Putin’s War to Reverse 15 Years of Economic Growth in Russia

Putin’s War to Reverse 15 Years of Economic Growth in Russia

The rouble collapsed last month due to Russia’s invasion of Ukraine, disrupting global supply lines and commodity prices. According to the Institute of International Finance, Russia is on track to erase 15 years of economic gains by the end of 2023 due to its invasion of Ukraine; subsequently, this caused a slew of sanctions and corporations to flee the country.

In a preliminary assessment of the war’s impact, economists Benjamin Hilgenstock and Elina Ribakova predicted that the economy would contract 15% in 2022, followed by a 3% decline in 2023; this left gross domestic product roughly where it was fifteen years ago. However, further sanctions could change their minds.

Outlook on Russian Economy 

Sharply weaker domestic demand should play a major role, the analysts said; while a drop in imports should offset lower exports, resulting in a modestly positive contribution from net foreign demand. However, if Russia receives more sanctions exports may decrease lower than we now predict.

The Russian invasion of Ukraine last month caused the currency to collapse and threw global supply chains and commodity markets into upheaval and promoted a major exodus of businesses from the nation. Renault SA, a French manufacturer, is the latest to withdraw, declaring that it would close its Moscow facility and is examining the future of a long-running Russian business named AvtoVaz.

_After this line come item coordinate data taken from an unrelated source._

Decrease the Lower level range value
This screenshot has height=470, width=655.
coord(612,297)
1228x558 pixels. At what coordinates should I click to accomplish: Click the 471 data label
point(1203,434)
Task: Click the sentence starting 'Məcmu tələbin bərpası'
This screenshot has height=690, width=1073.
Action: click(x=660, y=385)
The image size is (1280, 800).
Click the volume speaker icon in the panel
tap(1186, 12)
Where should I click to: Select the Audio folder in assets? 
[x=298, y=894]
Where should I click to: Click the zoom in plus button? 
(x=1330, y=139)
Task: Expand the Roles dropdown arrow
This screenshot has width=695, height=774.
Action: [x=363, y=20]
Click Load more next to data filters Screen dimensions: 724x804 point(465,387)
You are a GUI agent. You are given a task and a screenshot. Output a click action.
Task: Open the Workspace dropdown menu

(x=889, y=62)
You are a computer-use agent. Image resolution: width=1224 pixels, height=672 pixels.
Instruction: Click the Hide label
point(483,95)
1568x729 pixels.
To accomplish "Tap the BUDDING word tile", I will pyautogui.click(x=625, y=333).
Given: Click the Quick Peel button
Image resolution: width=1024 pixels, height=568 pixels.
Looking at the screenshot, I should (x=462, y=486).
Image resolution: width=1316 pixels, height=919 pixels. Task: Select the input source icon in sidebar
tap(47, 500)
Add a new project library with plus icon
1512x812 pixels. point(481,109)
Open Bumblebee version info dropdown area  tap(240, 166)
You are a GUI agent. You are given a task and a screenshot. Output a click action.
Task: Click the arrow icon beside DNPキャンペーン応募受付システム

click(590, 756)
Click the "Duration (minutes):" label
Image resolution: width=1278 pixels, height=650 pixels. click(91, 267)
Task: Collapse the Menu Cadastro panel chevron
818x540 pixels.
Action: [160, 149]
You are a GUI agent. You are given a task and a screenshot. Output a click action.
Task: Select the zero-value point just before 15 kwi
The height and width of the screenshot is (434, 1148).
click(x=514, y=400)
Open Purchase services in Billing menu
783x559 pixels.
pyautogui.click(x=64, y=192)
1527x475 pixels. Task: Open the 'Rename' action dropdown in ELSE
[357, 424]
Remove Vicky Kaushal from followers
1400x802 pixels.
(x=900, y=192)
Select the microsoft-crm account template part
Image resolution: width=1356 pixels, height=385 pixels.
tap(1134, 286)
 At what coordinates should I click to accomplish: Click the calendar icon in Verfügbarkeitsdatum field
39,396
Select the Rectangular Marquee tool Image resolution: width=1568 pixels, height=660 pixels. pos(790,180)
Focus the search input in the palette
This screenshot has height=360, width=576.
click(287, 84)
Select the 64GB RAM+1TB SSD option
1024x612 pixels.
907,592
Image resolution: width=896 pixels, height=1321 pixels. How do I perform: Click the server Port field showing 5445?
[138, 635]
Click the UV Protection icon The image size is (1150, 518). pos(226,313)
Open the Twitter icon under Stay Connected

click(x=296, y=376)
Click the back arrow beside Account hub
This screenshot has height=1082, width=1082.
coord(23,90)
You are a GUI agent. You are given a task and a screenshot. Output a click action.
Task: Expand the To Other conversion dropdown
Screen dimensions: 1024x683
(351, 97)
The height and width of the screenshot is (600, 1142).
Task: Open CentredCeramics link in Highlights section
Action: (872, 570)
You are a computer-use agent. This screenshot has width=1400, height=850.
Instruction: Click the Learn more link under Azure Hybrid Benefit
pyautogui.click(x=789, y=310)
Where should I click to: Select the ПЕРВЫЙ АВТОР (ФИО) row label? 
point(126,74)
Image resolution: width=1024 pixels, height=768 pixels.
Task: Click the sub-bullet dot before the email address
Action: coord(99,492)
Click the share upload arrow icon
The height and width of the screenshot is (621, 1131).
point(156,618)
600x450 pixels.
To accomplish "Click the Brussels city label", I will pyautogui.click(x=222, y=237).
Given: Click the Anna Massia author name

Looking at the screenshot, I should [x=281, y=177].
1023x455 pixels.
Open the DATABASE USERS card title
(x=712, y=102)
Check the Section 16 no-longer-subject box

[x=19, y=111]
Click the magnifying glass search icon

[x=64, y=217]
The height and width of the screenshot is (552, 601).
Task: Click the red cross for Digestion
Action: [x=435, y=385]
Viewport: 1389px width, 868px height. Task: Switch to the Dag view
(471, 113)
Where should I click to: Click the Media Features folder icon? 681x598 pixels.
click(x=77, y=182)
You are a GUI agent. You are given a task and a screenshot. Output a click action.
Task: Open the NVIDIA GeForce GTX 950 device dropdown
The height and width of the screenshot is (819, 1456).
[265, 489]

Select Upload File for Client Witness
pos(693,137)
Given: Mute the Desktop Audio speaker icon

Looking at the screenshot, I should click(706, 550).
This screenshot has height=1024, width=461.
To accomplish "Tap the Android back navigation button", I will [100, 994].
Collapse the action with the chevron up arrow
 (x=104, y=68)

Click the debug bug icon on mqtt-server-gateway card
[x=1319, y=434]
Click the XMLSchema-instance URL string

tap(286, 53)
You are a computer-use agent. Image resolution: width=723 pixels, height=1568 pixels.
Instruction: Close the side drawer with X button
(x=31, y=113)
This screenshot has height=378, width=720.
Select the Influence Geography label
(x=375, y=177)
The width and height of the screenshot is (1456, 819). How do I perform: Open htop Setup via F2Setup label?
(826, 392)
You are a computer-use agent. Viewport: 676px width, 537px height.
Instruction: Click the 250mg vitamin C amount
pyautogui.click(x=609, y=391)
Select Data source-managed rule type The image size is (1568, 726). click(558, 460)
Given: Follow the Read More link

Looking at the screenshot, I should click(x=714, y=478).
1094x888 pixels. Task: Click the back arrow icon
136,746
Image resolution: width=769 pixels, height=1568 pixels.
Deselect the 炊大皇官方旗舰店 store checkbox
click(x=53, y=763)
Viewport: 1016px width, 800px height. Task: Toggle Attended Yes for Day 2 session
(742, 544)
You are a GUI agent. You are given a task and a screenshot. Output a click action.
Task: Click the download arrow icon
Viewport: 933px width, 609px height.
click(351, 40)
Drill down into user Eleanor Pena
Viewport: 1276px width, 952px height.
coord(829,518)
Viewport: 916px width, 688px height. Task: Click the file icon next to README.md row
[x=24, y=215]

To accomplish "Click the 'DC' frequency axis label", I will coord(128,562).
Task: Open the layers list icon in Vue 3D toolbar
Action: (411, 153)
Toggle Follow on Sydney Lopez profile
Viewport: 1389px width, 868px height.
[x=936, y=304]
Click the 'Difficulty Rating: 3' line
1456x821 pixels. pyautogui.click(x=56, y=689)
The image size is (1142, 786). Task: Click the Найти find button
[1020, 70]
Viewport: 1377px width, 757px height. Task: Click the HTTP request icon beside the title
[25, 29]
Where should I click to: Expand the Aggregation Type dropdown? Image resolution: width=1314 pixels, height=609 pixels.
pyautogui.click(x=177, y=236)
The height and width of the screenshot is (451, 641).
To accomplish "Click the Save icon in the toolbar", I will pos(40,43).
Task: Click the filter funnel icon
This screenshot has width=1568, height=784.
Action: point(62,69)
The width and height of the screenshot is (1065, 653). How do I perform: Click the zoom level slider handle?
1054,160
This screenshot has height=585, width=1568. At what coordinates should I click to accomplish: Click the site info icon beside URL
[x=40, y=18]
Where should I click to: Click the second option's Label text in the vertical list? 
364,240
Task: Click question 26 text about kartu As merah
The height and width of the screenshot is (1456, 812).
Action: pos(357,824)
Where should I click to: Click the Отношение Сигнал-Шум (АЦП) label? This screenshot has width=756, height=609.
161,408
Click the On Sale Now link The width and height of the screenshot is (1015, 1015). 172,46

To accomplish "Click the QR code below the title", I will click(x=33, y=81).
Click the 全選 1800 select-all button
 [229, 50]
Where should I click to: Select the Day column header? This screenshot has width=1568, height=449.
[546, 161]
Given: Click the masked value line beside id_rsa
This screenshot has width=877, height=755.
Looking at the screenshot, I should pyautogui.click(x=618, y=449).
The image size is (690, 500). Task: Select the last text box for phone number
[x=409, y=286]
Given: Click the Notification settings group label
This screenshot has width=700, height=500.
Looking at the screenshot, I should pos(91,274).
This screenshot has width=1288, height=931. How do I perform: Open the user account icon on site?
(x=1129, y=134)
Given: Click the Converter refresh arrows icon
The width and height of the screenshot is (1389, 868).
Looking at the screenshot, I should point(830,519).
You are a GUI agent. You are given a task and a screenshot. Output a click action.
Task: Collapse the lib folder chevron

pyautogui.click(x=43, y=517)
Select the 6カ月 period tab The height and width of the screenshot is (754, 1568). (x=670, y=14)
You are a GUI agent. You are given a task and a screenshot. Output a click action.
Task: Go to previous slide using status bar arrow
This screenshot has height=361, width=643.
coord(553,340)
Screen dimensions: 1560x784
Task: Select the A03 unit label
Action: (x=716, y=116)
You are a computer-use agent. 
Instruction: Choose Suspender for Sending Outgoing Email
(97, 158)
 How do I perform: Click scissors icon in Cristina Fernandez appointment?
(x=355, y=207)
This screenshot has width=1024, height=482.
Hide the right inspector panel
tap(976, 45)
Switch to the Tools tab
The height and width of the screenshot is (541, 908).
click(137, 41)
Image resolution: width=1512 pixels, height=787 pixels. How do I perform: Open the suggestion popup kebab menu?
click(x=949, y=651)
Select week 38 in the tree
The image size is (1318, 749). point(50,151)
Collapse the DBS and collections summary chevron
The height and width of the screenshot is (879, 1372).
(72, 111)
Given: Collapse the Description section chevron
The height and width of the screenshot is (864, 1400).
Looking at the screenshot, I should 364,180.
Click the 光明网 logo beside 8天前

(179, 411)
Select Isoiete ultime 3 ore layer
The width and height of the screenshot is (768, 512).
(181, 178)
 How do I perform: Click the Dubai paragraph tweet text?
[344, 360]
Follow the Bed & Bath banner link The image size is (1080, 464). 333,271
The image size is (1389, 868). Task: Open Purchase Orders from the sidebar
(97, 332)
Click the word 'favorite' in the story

Even after the immediate economic blow, Russia’s economy will be harmed for years by a so-called “brain drain” — the exodus of educated, middle-class Russians with the financial means to leave the country — and by U.S. and EU export controls on technology, including microelectronics; it will stifle technological development in Russia for years, according to the IIF.

Simultaneously, “self-sanctioning” by international corporations that no longer want to do business with Russia would damage key areas of the Russian economy, according to the paper. The IIF analysts said, “The negative impact on medium- and long-term economic prospects might be much more significant.”